DATA SUPPLIED Start Marker

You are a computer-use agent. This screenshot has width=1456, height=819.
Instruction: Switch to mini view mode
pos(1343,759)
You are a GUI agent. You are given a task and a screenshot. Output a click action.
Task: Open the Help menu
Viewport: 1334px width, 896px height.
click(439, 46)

DATA SUPPLIED End Marker

AIM OF THE EXERCISE:
Return from the data every line that holds "agent".

RESULT OF THE TASK:
You are a computer-use agent. This screenshot has width=1456, height=819.
You are a GUI agent. You are given a task and a screenshot. Output a click action.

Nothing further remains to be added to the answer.